Lawyer must arbitrate pay complaint against Perkins Coie

7/31/2012 COMMENTS (0)

July 31 (Reuters) - An attorney embroiled in a compensation battle with his former law firm must attempt to resolve the issue through arbitration, a California judge ordered on Monday.

Former Perkins Coie partner Harold DeGraff is bound by an arbitration clause in his partnership agreement with the Seattle-based law firm, ruled U.S. District Judge Jeffrey S White. However, DeGraff is not bound by a provision in the agreement requiring the proceeding be kept confidential, the judge said, because secrecy would benefit the law firm at DeGraff's expense.

The ruling defused an effort by DeGraff to keep his case in court on grounds that a 90-day deadline in the arbitration process, among other things, would hinder his ability to make his case.

"(DeGraff) has not demonstrated that these terms are ... 'overly harsh' or 'generates one-sided results,'" White said in court documents.

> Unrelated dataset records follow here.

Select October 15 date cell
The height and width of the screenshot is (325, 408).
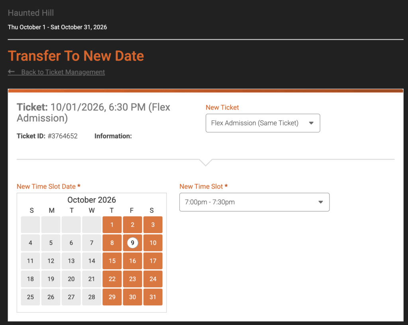click(x=112, y=261)
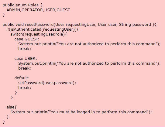The width and height of the screenshot is (165, 127).
Task: Click the first 'break;' under case GUEST
Action: [25, 49]
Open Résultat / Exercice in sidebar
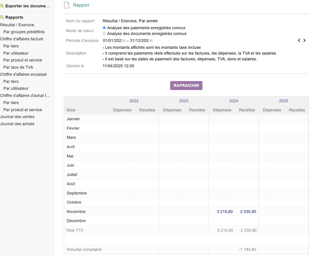This screenshot has height=256, width=313. [17, 25]
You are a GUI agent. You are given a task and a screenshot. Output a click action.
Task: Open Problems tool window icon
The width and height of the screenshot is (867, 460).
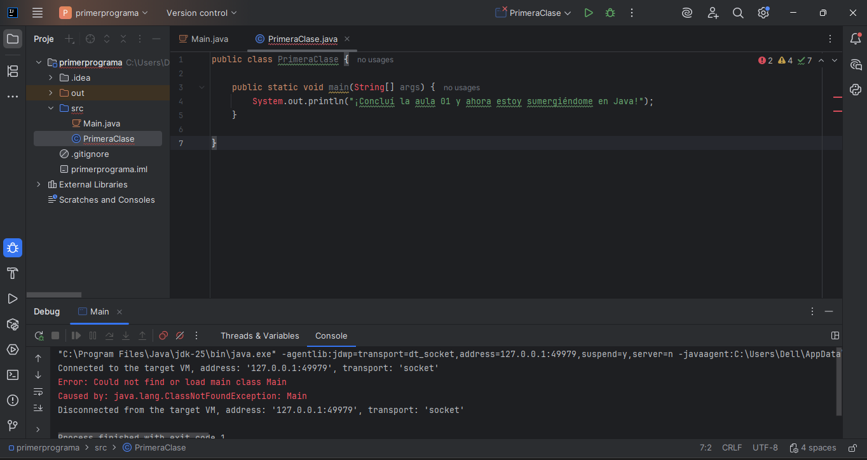tap(12, 400)
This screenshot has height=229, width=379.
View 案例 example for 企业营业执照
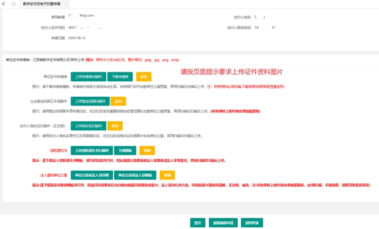[x=118, y=102]
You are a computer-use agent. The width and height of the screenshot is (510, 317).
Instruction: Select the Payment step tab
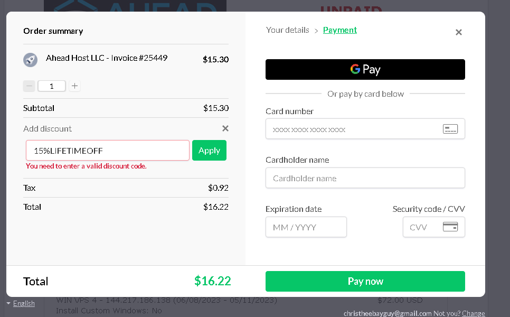pos(340,30)
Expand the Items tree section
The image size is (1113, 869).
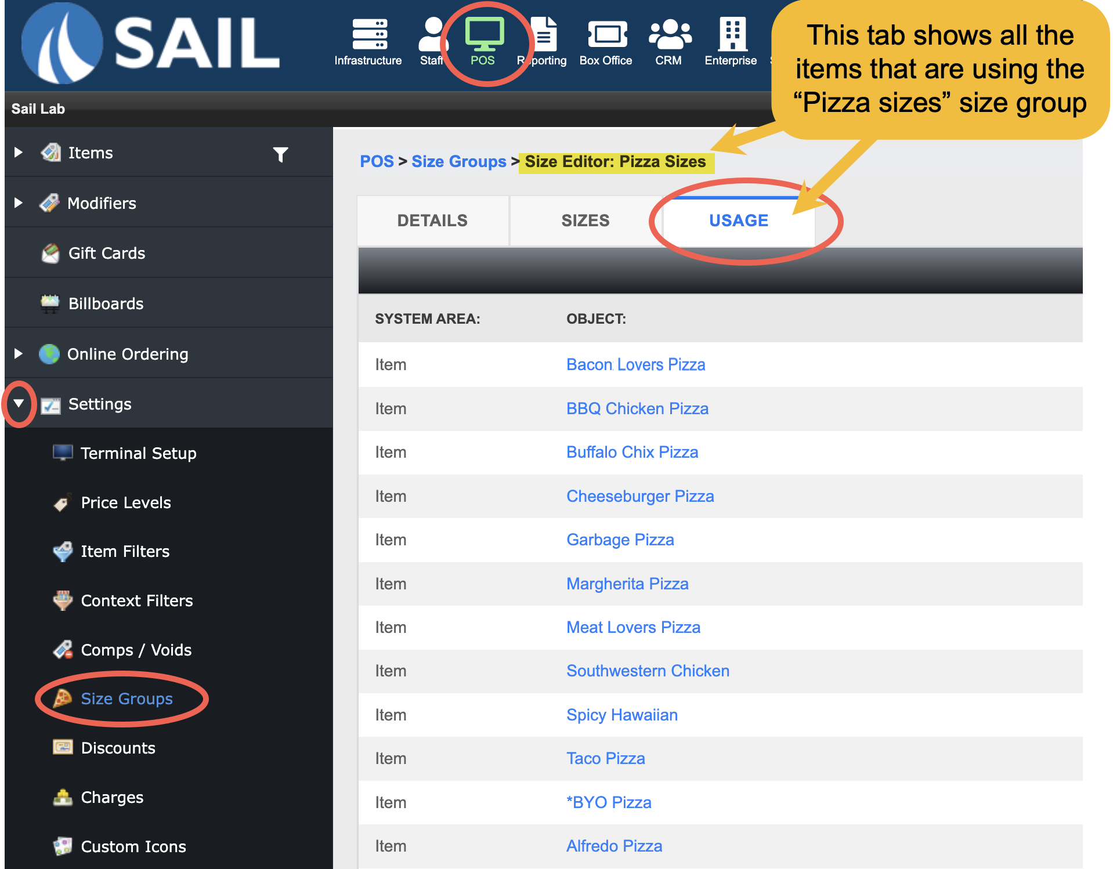[19, 153]
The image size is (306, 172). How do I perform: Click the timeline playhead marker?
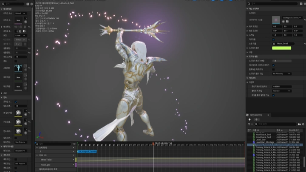click(153, 143)
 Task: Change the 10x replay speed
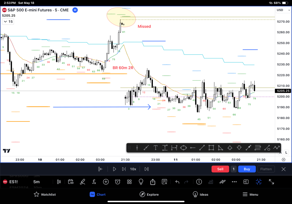click(x=133, y=169)
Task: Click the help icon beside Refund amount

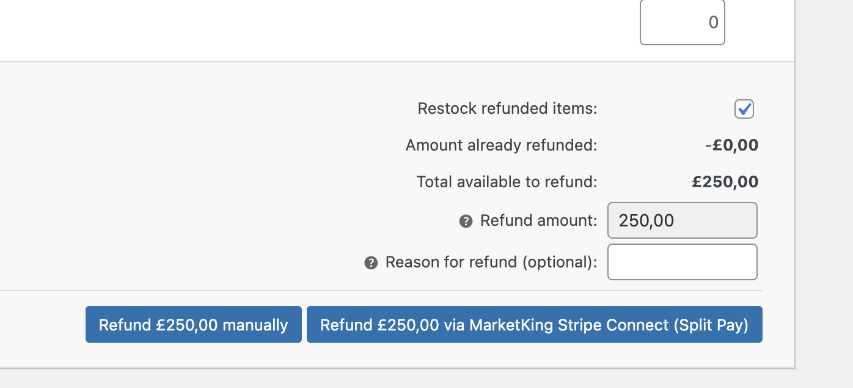Action: point(466,221)
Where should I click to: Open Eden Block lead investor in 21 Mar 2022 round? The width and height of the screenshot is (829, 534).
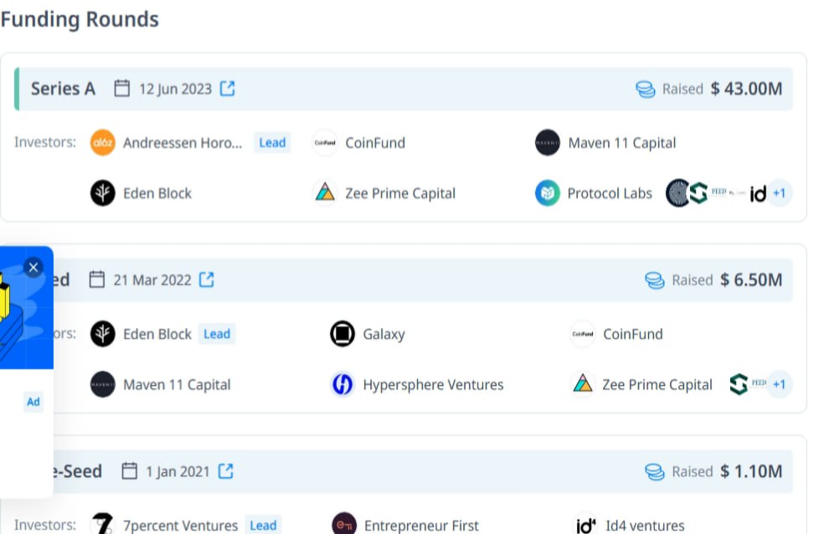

DeGraff, a corporate lawyer who had worked at the Perkins Coie office in Menlo Park, Calif., initially sued his former firm in federal court in California earlier this year. He claimed it had deducted from his pay business expenses, unemployment insurance, Medicare and Social Security costs, among others, that should have been paid by the law firm.

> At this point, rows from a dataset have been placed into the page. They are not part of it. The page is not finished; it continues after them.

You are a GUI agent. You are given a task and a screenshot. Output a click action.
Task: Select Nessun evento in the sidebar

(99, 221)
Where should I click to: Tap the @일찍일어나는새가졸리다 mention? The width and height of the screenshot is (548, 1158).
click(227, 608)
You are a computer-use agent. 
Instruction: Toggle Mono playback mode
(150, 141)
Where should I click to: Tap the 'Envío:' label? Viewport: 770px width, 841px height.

"These practices have been uniformly applied to dozens of attorneys classified as W-2 employees at Perkins Coie offices throughout California," DeGraff said in court documents.

The suit had sought class action status on behalf of all lawyers who have worked or are working in Perkins Coie's California offices.

Perkins Coie is a full service firm with more than 850 lawyers in 19 offices worldwide.

The case is DeGraff v. Perkins Coie et al, No. 3:2012-cv-02256.

For the plaintiff: Monique Oliver and Thomas Duckworth, Duckworth Peters Lebowitz Olivier.

For the defendant: Ronald McIntire and Melora Garrison, Perkins Coie.